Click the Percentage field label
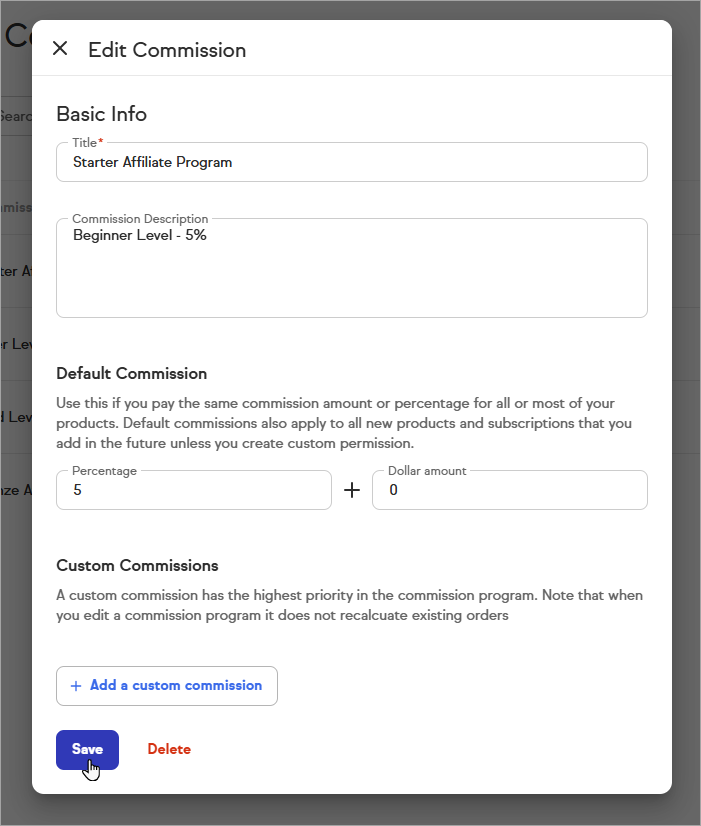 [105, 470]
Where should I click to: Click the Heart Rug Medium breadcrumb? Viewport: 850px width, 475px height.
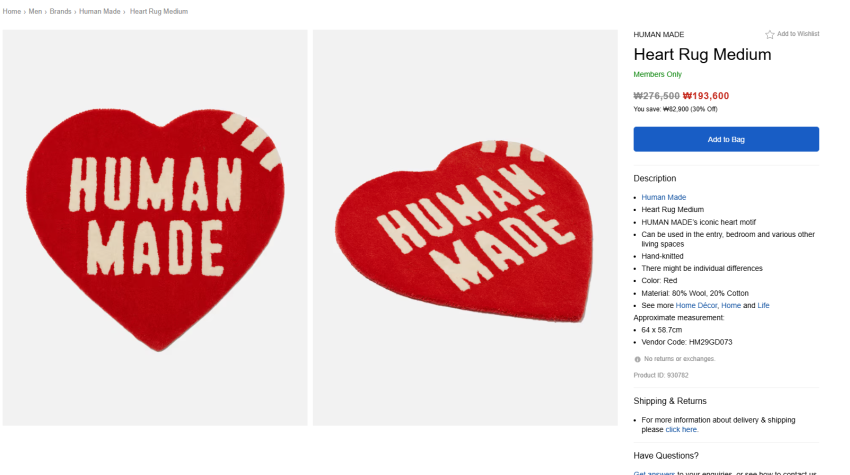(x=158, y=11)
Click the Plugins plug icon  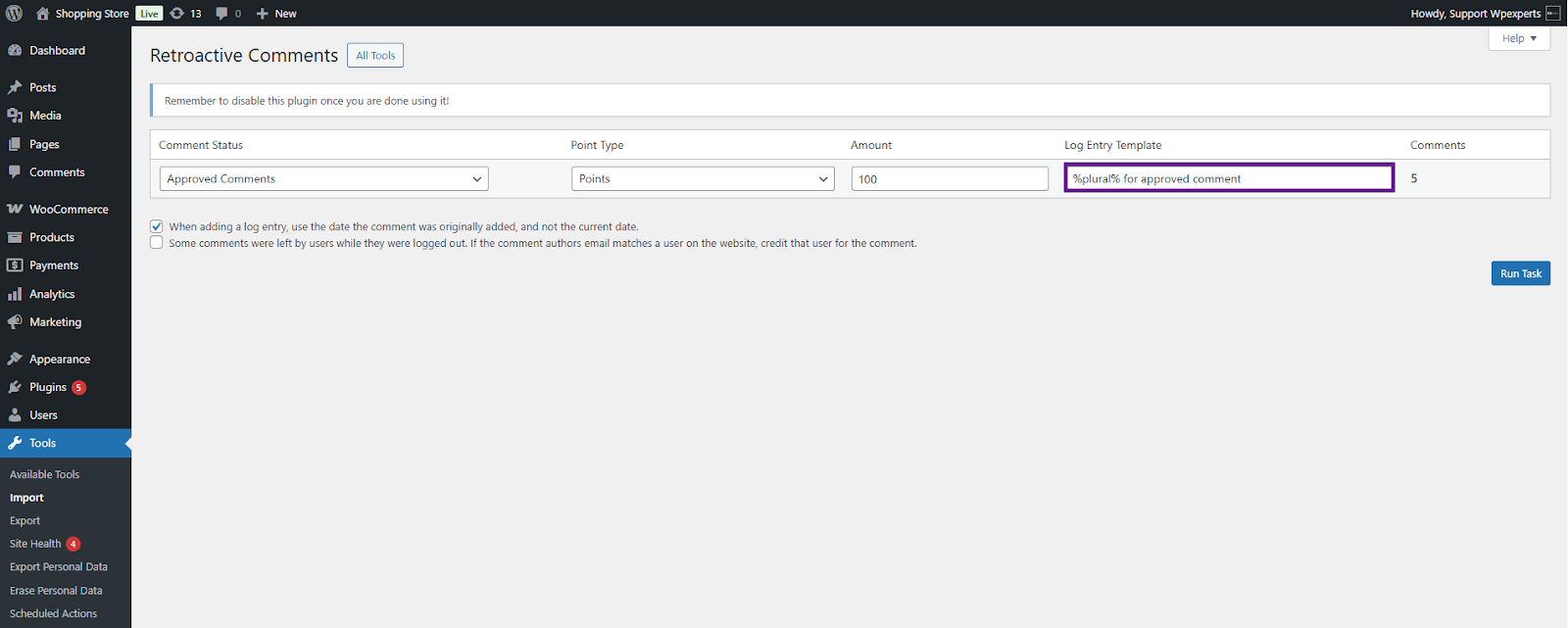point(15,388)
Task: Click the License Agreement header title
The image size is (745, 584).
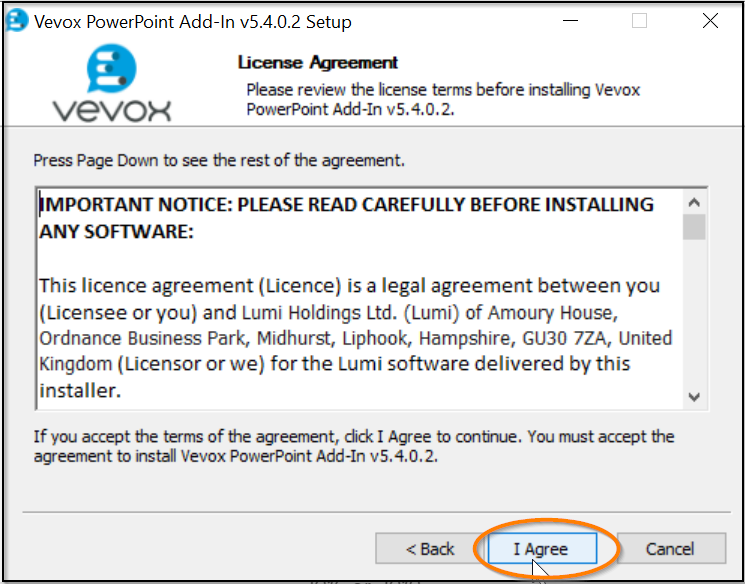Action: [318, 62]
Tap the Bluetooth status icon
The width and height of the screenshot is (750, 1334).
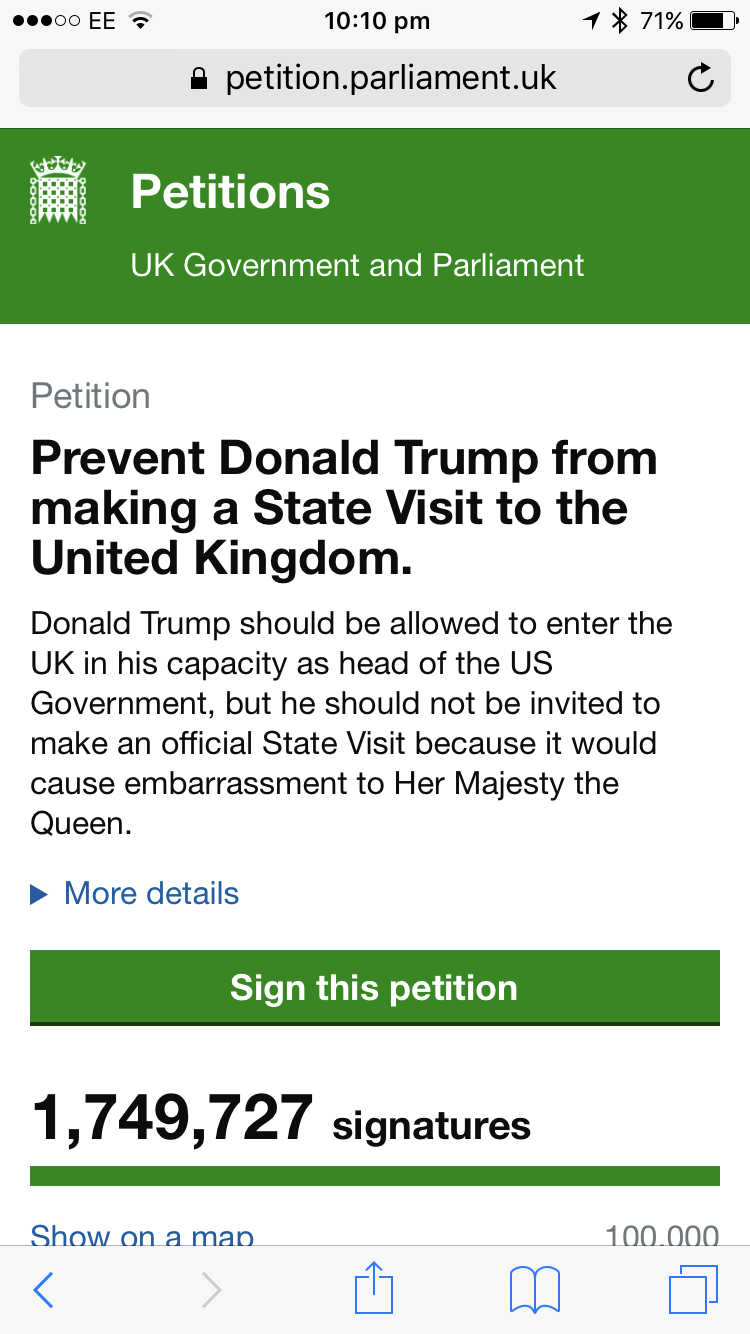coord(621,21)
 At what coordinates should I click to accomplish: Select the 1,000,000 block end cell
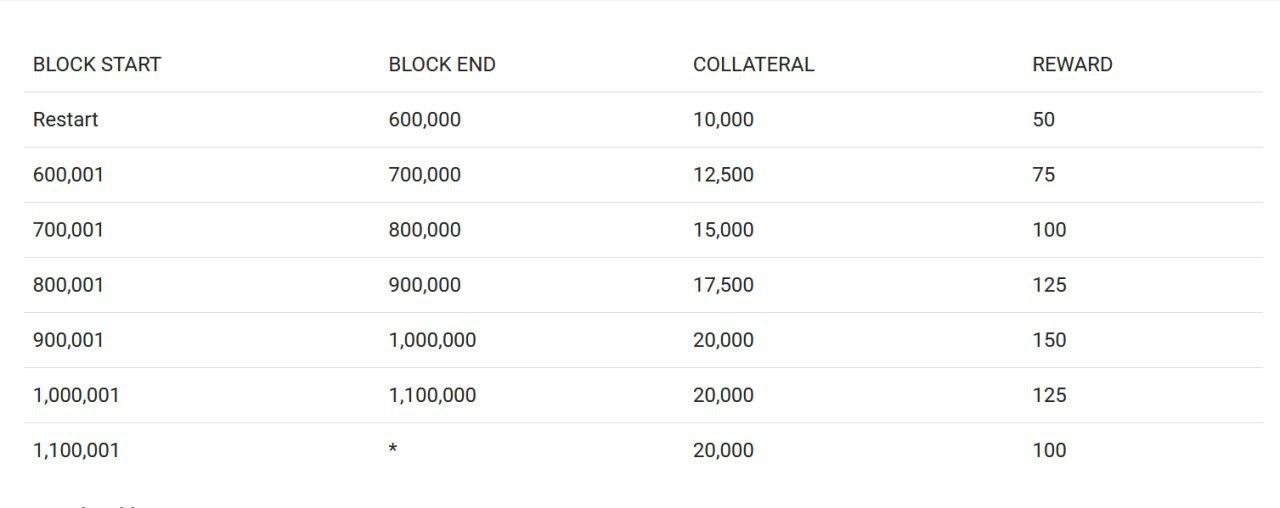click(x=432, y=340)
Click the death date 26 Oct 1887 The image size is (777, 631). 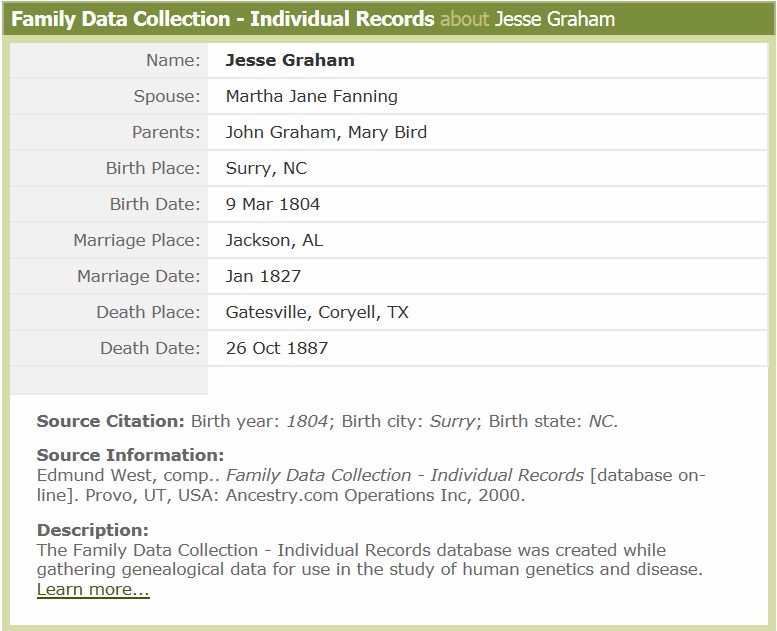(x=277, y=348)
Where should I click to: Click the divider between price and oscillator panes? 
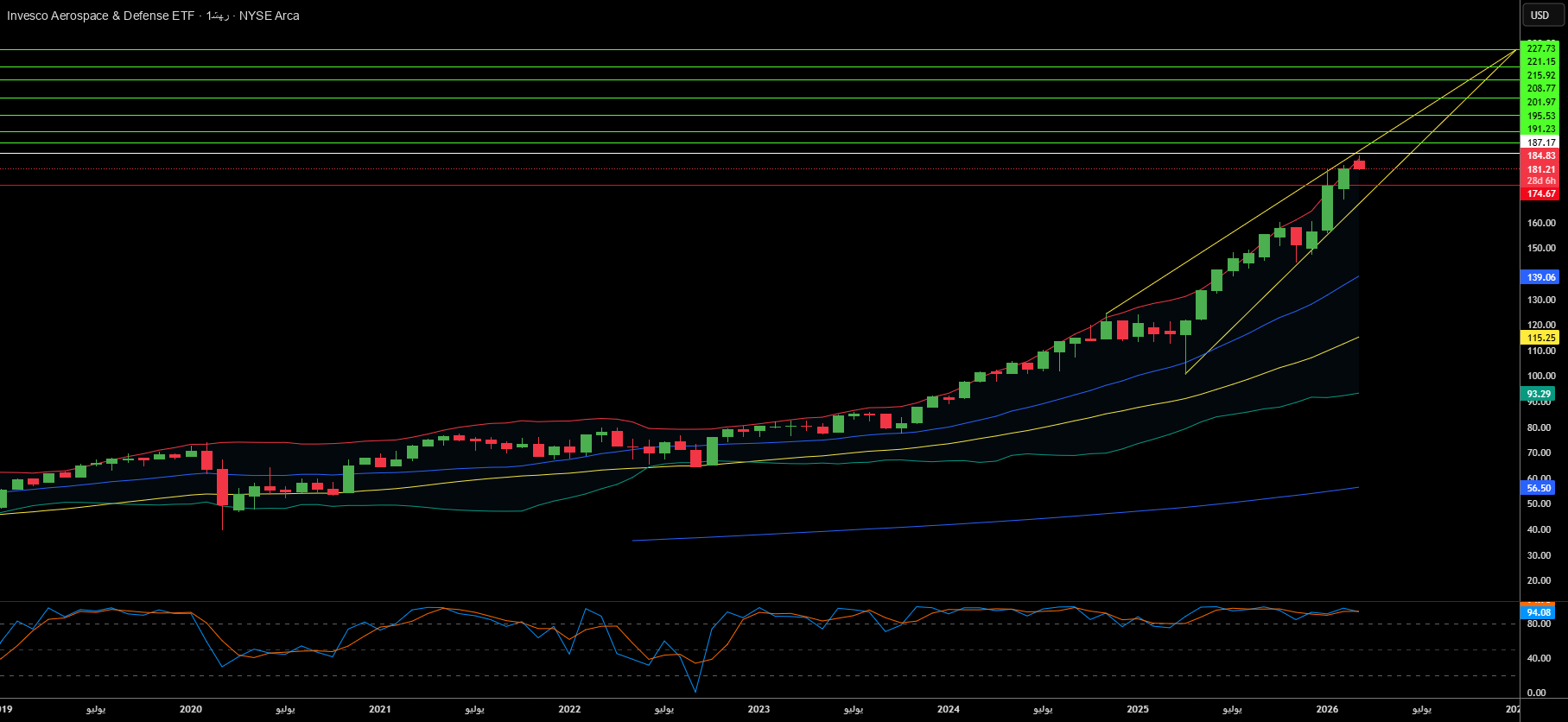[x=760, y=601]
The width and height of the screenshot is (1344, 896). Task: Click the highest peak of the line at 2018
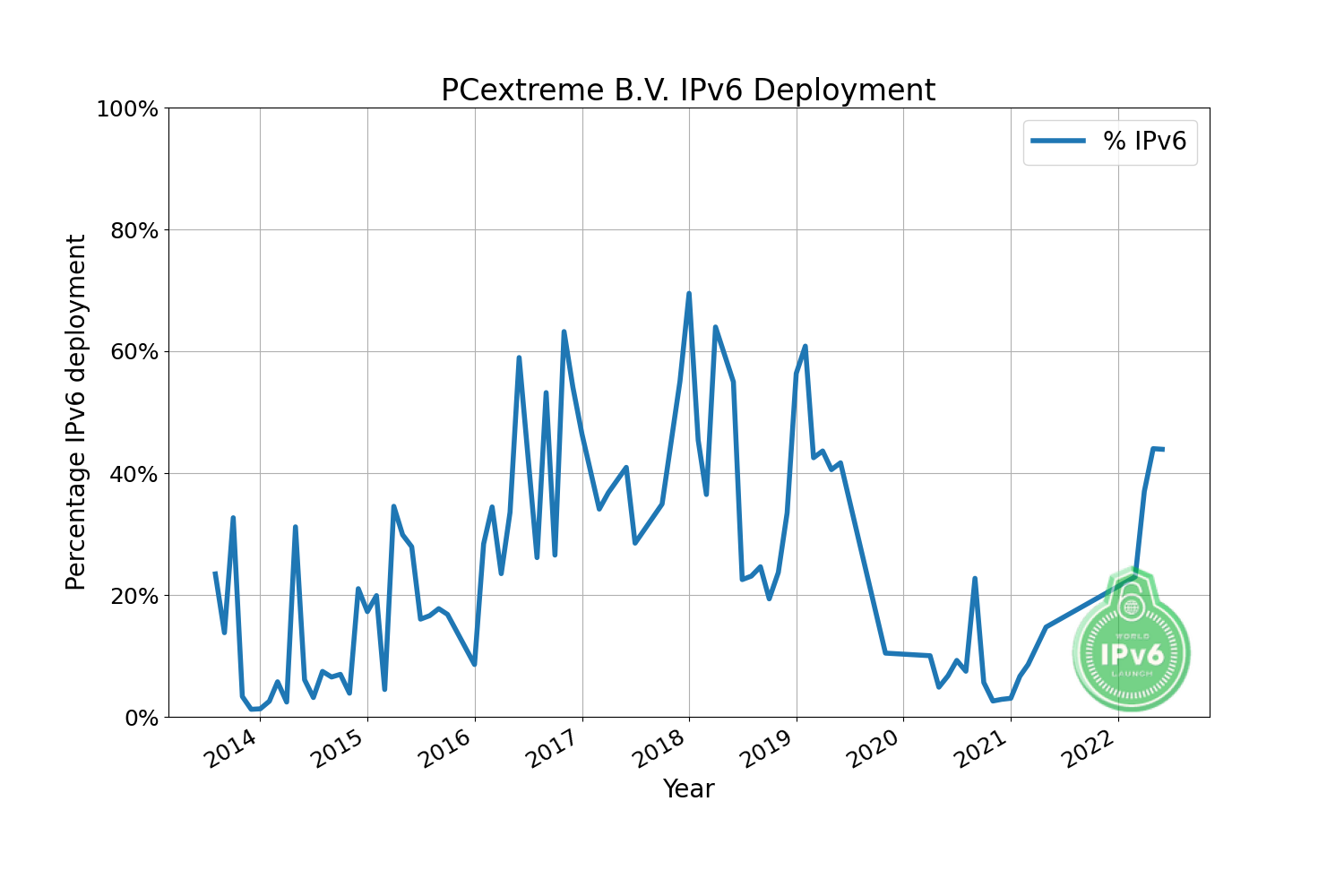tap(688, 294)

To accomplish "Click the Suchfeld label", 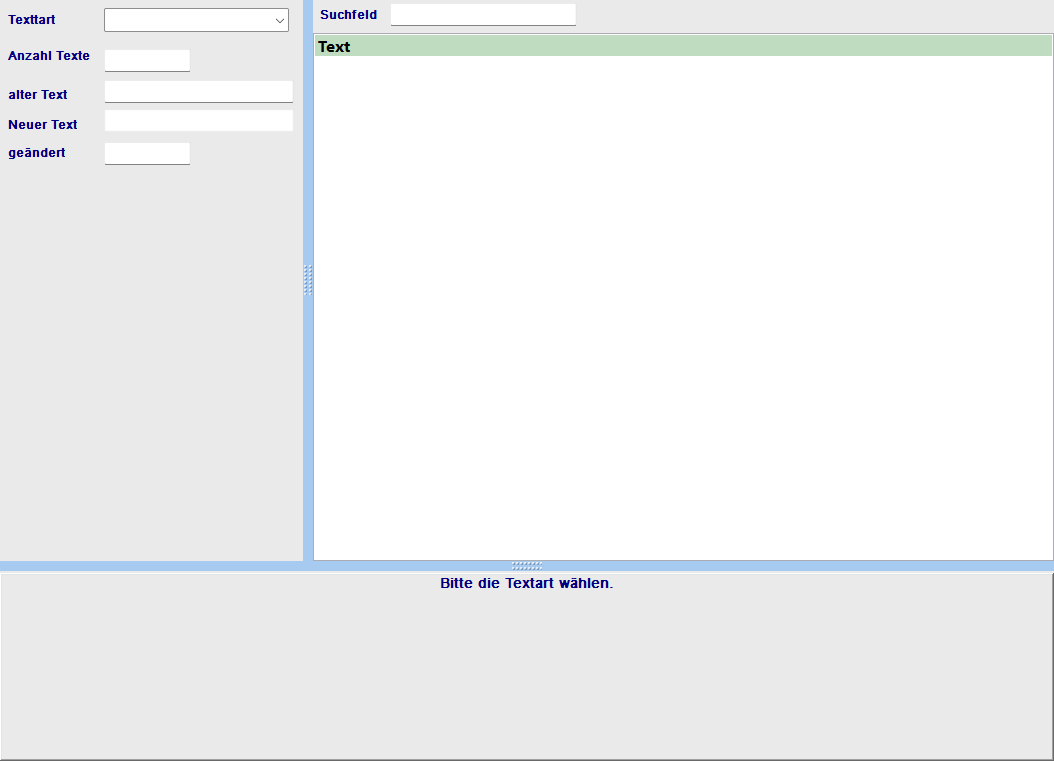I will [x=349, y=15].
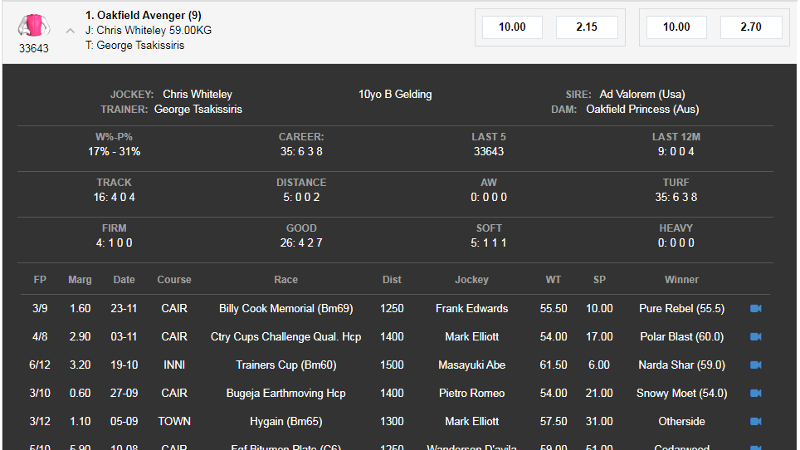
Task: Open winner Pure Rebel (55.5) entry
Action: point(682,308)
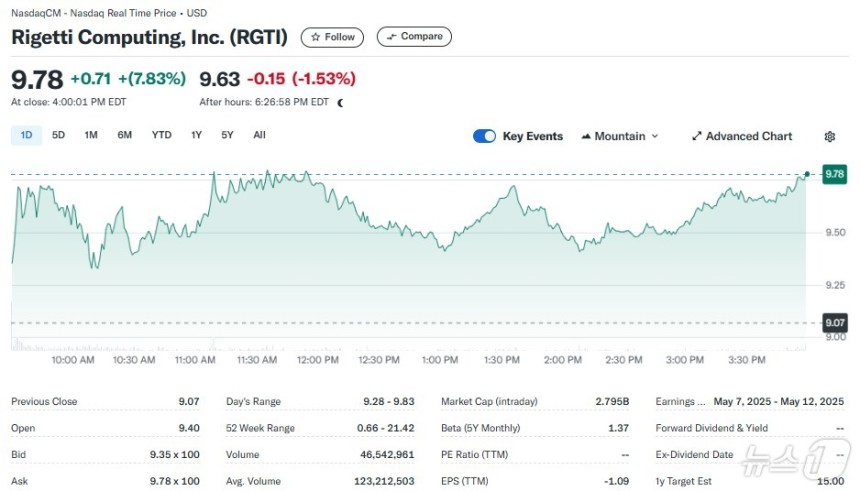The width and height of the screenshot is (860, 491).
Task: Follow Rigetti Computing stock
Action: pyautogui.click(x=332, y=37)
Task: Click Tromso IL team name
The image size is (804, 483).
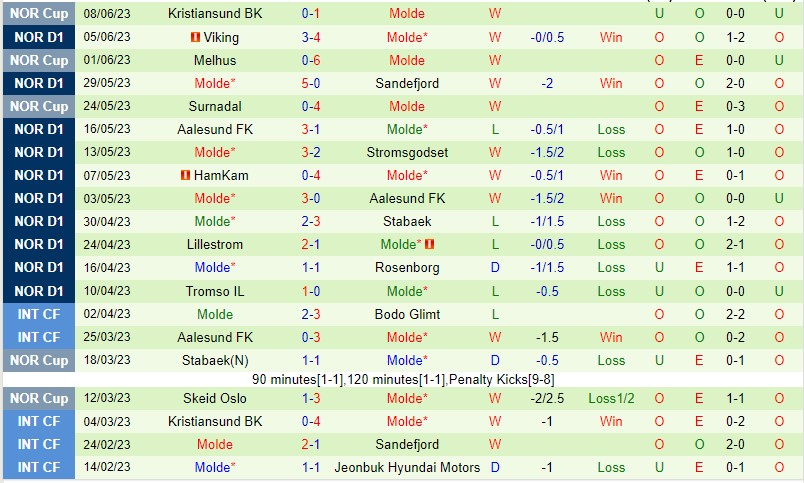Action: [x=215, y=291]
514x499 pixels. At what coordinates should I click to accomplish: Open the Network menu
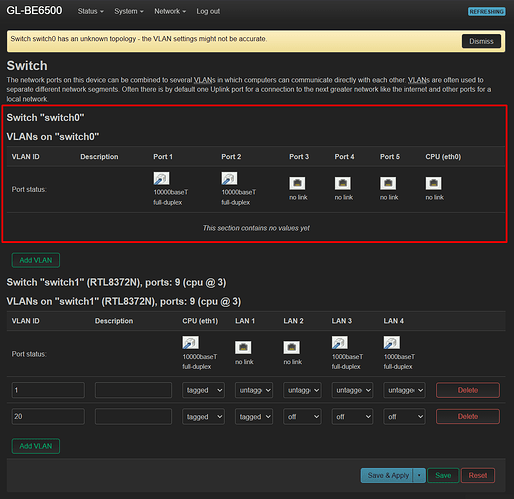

- - - -

### WHAT YOU NEED TO DO
Extract, verbatim and alone, the lines from the line that contains "Task: Click Tromso IL team name" to the last line of the records, inclusive; drop any picture.

### FINISHED TASK
Task: Click Tromso IL team name
The image size is (804, 483).
Action: [x=215, y=291]
514x499 pixels. At what coordinates should I click to accomplish: Open the Network menu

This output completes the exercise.